How A DOS Format Blunder Revealed Some Priceless Source Code

As those of us who worked in the consumer software world back when physical media was king can attest, when a master disc has been sent for duplication and distribution there is no turning back from whatever code is in the hands of thousands of users. Usually such worries were confined to bugs or inadvertently sending out pre-release software versions, but [Lance Ewing] is here with the story of how Sierra On-Line once inadvertently released most of the source code for their game engine.

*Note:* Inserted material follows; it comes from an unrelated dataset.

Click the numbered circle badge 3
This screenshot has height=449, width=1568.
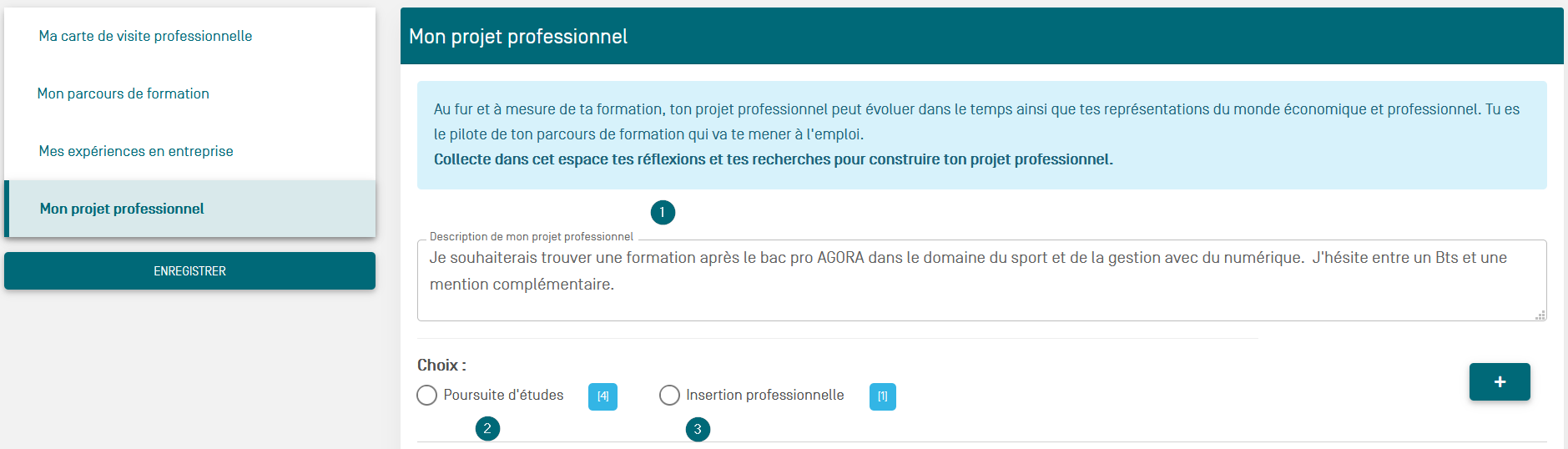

If you have some 720k floppy disk versions of the 1988 game Space Quest II, the first disk in the set appears to have nothing out of the ordinary, but a closer look reveals that the free space on the disk reported by DOS is greater than its used space. Diving in to the disk block contents with a hex editor reveals that many of the unused blocks in fact contain C code, and some further detective work allows the recovery of a not-quite complete set of source files for the company’s AGI, or adventure game interpreter. They had been left behind when the original master disk had been emptied by deleting them, rather than by formatting it afresh.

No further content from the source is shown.